> **WHAT TO PRODUCE**
In the listing below, find the line containing "Where should I click to: Click the 0.60". Write out that line and every line after it to the end, exactly and only those.

> **EXERCISE DATA**
──────

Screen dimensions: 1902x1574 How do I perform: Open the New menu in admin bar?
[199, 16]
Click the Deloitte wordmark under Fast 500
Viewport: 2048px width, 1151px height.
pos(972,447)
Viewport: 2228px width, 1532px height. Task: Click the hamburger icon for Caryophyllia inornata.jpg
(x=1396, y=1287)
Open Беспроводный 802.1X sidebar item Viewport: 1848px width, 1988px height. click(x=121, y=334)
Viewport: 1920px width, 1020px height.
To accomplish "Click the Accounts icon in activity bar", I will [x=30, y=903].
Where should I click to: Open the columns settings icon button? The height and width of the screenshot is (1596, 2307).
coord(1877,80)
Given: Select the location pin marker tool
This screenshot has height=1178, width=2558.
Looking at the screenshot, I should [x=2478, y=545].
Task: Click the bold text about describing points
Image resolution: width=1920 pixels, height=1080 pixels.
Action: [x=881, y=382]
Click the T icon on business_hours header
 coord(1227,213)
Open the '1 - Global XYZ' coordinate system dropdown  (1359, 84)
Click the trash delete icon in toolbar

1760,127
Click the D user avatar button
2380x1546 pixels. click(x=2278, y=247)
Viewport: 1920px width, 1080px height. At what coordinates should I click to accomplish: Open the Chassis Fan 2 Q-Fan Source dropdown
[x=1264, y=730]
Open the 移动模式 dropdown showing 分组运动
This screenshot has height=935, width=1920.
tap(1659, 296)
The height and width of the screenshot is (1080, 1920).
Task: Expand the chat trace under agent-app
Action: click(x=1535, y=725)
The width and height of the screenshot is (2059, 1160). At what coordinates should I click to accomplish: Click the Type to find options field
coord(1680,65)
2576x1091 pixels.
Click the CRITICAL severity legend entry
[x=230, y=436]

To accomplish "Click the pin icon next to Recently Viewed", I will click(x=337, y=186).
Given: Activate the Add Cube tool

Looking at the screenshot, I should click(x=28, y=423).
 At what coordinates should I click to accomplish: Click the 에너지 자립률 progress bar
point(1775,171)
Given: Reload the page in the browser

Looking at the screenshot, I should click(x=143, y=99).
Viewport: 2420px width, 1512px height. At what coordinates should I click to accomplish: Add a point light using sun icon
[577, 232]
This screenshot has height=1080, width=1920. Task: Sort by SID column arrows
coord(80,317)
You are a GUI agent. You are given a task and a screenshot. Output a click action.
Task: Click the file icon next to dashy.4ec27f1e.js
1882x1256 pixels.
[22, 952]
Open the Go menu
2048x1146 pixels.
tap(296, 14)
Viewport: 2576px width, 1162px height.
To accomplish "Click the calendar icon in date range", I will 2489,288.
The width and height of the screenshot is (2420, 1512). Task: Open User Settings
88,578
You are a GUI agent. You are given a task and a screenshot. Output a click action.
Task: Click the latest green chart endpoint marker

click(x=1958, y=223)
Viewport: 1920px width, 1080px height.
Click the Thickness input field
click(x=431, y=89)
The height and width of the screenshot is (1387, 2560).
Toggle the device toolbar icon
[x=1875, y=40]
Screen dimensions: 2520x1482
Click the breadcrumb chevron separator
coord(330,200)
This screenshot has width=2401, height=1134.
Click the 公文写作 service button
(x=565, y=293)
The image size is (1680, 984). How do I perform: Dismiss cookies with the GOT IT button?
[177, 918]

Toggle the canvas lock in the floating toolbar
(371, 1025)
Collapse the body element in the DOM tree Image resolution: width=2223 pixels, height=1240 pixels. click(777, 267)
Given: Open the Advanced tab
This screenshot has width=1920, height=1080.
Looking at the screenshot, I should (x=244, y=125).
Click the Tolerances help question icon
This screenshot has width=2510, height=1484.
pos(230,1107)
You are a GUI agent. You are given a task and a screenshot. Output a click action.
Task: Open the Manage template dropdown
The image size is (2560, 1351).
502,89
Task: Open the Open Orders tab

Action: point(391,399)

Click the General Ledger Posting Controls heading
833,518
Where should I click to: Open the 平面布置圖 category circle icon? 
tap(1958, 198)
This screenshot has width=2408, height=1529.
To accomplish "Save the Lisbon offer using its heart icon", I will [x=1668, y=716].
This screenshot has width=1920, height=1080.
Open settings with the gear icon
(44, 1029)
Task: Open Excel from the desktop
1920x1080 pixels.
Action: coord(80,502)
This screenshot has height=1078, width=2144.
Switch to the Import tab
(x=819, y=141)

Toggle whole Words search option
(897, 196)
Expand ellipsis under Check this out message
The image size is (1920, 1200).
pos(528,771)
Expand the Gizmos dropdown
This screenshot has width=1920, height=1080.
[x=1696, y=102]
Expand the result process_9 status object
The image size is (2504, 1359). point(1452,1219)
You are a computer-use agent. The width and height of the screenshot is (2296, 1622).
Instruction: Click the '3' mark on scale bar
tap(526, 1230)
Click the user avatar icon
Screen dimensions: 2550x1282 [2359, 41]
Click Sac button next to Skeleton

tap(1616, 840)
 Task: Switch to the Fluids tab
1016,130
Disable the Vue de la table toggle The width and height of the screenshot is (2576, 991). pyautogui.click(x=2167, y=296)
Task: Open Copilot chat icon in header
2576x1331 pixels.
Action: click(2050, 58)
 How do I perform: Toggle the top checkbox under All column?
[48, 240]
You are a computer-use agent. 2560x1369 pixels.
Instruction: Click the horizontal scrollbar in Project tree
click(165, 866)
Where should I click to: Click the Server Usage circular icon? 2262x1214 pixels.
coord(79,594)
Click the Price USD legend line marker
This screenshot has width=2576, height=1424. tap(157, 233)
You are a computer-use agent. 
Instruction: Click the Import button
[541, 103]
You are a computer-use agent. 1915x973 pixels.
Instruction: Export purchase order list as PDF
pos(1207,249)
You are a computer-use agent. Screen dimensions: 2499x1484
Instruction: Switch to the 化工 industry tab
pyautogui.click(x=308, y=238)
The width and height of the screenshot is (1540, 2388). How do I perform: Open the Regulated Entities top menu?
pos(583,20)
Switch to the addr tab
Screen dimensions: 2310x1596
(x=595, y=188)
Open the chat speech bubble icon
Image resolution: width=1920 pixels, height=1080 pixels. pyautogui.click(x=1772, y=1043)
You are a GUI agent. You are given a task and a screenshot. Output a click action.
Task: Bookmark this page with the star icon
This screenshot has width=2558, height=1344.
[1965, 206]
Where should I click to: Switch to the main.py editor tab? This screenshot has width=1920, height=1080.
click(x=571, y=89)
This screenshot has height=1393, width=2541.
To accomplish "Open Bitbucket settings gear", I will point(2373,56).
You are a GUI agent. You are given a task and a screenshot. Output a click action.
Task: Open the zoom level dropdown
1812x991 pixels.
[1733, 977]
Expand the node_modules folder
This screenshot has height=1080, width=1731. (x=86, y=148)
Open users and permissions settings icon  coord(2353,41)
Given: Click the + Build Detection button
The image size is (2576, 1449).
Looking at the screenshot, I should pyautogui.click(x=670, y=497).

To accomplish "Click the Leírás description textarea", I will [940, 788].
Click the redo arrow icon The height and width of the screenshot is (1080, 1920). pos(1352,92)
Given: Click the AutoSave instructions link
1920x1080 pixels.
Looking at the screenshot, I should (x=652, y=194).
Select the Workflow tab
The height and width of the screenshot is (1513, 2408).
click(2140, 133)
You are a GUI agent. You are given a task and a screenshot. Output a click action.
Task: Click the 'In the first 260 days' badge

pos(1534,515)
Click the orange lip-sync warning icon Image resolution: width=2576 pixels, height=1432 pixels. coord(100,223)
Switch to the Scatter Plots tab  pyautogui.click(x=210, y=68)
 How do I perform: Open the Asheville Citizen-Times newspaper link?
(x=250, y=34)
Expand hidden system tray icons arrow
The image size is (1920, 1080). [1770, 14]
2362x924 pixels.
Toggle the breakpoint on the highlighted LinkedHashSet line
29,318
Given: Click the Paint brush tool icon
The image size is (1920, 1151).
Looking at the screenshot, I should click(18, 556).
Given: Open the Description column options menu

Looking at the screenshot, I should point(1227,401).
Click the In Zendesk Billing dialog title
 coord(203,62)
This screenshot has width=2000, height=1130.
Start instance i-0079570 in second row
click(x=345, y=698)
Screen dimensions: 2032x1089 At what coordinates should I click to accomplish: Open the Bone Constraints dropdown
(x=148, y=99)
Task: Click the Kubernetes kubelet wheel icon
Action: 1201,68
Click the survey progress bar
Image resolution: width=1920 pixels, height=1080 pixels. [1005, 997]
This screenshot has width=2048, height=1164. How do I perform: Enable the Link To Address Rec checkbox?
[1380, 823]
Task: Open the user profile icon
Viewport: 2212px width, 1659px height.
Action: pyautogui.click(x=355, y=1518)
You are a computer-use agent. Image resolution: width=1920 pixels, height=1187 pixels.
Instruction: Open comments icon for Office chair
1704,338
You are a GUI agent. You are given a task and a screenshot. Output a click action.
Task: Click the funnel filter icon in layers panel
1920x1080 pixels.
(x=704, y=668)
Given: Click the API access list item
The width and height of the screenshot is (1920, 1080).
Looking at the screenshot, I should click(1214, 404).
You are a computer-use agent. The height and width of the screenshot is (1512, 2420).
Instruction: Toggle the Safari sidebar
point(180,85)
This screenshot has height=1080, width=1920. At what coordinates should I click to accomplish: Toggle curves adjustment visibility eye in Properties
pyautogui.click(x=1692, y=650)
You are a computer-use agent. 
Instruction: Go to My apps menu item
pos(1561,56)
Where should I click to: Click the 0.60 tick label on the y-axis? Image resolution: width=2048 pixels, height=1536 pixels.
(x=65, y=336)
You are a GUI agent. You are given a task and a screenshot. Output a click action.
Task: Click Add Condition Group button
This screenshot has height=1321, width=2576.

──────

> **ANSWER SPACE**
Where should I click to: Click the 0.60 tick label on the y-axis? Image resolution: width=2048 pixels, height=1536 pixels.
(x=65, y=336)
You are a GUI agent. You are given a task and a screenshot. Output a click action.
Task: Click Add Condition Group button
This screenshot has height=1321, width=2576.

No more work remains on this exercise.